Nel mese di maggio 2009, con mia grande sorpresa, ecco uscire i primi germogli, e dopo un mese alcune piantine sono già pronte per il trapianto (Foto A)
Durante l'estate, dopo il trapianto, le piantine tendevano a crescere, ma bastava un po' di distrazione per vederle appassite, sotto il caldo forte. Infatti alcune piante messe in piena terra, durante i periodi siccitosi sono morte. Quelle in vaso, tenute anche riparate dal sole si sono adattate alla grande, senza però crescere molto.
Per vedere delle evoluzioni significative, abbiamo aspettato la primavera del 2010 (Foto B).
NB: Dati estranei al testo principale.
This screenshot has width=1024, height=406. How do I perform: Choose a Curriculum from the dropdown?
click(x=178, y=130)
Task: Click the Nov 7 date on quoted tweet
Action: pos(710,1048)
Le piantine trapiantate in vaso hanno reagito benissimo, mostrandosi molto sviluppate, mentre quelle in piana terra, si sono seccate.
Da sottolineare il fatto, che ancora le piantine non hanno prodotto fioriture e di conseguenza frutti.
Nella primavera 2011, quindi un anno dopo l'ultimo aggiornamento le piante sono rigogliose, anche se ogni tanto le foglie sono attaccate dal verme molto vorace che ne riduce in poco tempo la chioma.
Durante il periodo della fioritura ancora nulla, quindi ho deciso di aspettare l'inverno per un trapianto in piena terra, in terreno collinare.
Trapianto eseguito alla fine dell'inverno, i primi mesi del 2012. (Foto C)
Quindi per fare un primo bilancio: semina nel 2009, trapianto in vaso sempre nel 2009, in piena terra nel 2012.